Can't appease the borrow checker

I've been pulling my hair out trying to implement this function (playground):

type MyMap = HashMap<Foo, Bar>;
fn try_get(map: &mut MyMap, key: Foo) -> Result<&mut Bar, &mut MyMap> {
    match map.get_mut(&key) {
        Some(v) => Ok(v),
        None => Err(map)
    }
}

(I know it seems silly here, but my actual function is more complex and basically boils down to this)
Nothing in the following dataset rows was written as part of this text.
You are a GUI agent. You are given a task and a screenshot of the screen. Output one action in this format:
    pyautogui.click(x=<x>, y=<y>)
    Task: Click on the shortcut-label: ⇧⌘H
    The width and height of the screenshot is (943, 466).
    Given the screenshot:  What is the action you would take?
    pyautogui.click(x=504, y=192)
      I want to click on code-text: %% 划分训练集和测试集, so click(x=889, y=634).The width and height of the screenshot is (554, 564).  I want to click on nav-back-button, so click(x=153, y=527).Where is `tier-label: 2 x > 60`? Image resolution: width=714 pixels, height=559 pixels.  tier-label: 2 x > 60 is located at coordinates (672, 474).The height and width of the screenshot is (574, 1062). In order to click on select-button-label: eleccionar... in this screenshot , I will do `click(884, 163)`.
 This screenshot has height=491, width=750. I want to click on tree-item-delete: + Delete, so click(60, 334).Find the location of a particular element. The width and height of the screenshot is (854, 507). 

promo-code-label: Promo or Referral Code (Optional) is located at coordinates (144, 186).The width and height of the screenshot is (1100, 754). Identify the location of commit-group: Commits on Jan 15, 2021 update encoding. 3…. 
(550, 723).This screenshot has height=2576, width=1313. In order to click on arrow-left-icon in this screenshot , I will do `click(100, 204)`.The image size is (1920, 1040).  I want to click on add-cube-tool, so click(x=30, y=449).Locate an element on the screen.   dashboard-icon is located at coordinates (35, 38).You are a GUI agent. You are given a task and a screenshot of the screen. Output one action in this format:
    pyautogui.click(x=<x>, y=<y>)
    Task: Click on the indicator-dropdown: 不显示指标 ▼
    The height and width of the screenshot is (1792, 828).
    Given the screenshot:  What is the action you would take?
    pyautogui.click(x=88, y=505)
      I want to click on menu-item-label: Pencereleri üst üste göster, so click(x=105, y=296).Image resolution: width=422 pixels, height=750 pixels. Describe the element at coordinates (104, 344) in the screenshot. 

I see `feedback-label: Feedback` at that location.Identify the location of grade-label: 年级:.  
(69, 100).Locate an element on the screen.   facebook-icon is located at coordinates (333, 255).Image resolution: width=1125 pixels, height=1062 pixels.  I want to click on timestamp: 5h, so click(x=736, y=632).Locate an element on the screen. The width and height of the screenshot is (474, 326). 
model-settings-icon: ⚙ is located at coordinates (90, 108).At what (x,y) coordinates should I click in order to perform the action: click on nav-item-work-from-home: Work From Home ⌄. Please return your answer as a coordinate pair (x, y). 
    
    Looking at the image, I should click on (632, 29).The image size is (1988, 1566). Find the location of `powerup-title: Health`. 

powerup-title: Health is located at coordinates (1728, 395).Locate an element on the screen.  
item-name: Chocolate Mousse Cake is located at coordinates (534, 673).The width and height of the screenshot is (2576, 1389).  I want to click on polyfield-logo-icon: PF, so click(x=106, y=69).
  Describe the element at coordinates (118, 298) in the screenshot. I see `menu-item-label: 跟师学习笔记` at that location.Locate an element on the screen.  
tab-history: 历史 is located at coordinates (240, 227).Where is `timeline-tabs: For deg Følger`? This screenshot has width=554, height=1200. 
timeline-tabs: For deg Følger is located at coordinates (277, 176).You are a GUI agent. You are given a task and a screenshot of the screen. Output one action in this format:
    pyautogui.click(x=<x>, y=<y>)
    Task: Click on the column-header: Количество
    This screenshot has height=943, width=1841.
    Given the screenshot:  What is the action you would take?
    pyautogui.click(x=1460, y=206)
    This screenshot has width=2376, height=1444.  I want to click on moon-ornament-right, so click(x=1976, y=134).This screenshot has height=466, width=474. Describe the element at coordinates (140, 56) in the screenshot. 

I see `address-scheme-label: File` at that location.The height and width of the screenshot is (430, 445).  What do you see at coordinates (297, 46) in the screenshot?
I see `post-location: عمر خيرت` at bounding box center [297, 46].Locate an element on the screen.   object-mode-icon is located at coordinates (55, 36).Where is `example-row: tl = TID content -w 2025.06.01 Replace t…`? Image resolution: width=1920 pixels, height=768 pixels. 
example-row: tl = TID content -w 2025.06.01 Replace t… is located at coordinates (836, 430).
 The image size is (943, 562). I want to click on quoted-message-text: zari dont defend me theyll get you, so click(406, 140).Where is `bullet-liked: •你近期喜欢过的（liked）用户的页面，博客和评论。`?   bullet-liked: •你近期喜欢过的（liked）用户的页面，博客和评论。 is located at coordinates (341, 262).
I'm pretty sure this should be possible, as we don't actually need the borrow introduced by the match in the None branch, but I can't get the borrow checker to accept it.
I tried using an if let with early return, but this doesn't work either...
Is there a way to express this without unsafe shenanigans?

Thanks!

1 Like

Baby Steps should help you fix this and understand the issue.

1 Like

See also Rust borrow of a HashMap lasts beyond the scope it's in?:

fn try_get(map: &mut MyMap, key: Foo) -> Result<&mut Bar, &mut MyMap> {
    if map.contains_key(&key) {
        return Ok(map.get_mut(&key).unwrap());
    }
    
    Err(map)
}
2 Likes

Thanks, it works!
However, the code access the map twice if the key exists, is there actually no way to avoid that except waiting for NLLs?

I understand that it’s a contrived example, but is there a reason to return the map back to the caller in an Err given the caller already has a handle to it? Typically you’d return a value back to the caller if they gave it to you by value(ie move), but that’s not the case here.